[Items listed in a dataset]
_ _ _ _

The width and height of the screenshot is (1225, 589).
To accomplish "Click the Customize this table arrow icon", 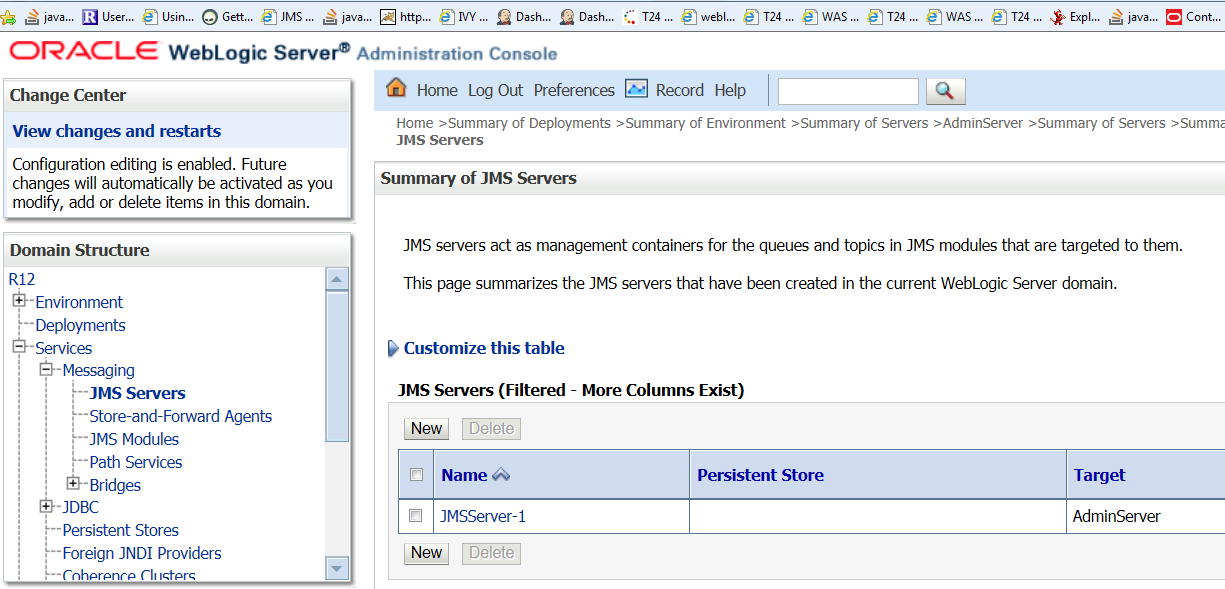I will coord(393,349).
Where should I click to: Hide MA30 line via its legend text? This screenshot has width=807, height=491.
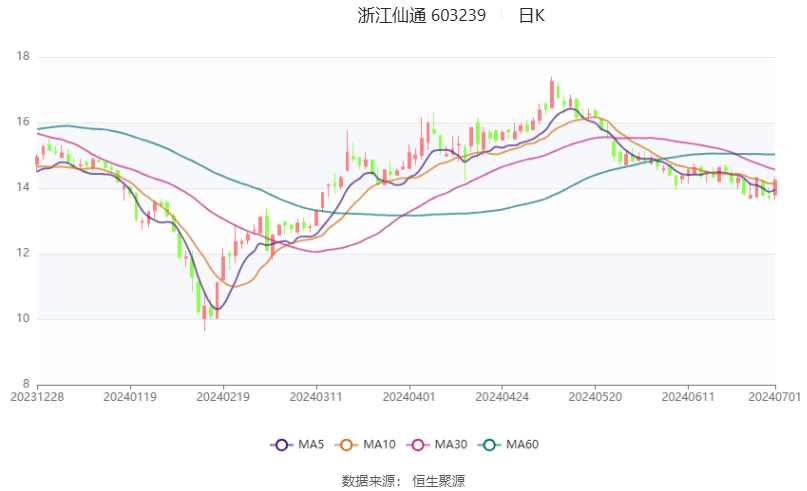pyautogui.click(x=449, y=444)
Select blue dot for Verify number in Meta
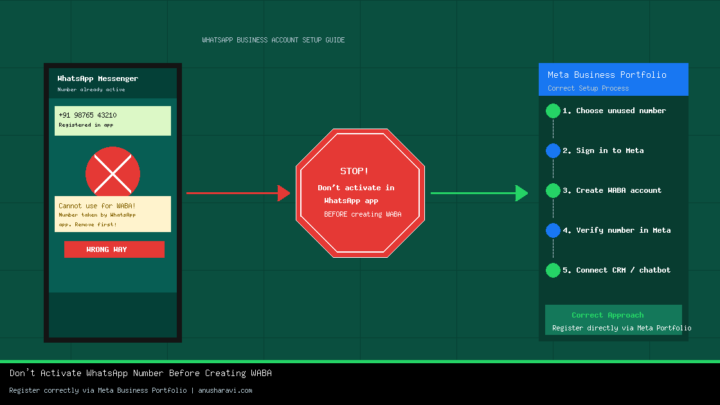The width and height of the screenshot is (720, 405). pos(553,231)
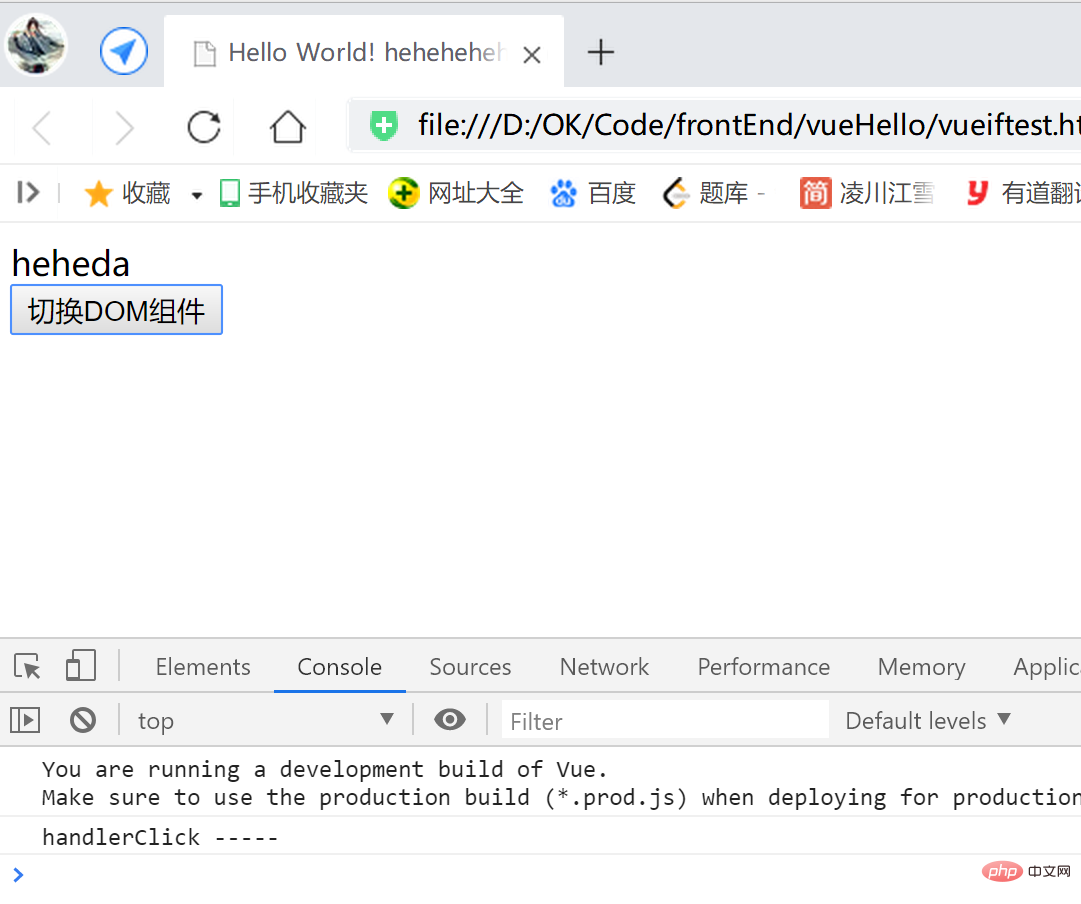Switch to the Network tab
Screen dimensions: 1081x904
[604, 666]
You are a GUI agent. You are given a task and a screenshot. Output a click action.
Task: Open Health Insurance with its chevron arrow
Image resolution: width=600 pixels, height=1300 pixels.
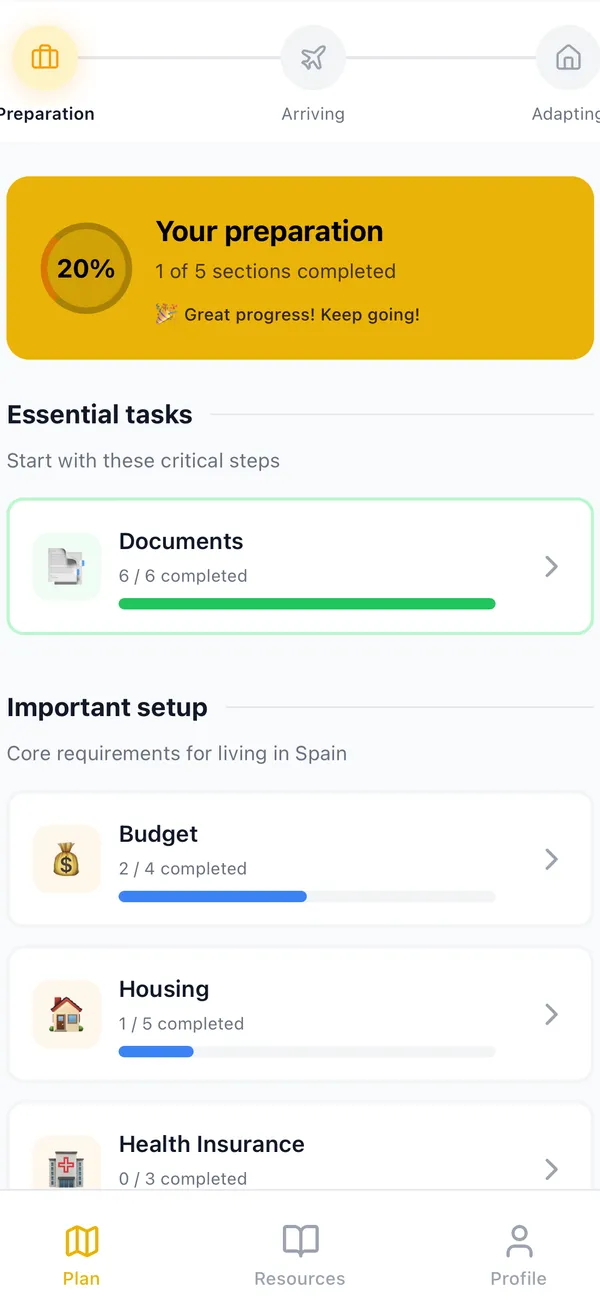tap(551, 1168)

_ _ _ _

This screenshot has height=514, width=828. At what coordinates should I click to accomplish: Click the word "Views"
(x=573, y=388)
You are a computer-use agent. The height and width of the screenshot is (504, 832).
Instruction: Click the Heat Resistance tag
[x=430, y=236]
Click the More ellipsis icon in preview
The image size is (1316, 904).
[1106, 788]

_ _ _ _

● **Task directions**: Search the records for lines holding the word "agent", then copy each line you find.

● **Answer to the problem**:
You are a GUI agent. You are given a task and a screenshot. Output a click action.
You are a computer-use agent. The height and width of the screenshot is (504, 832).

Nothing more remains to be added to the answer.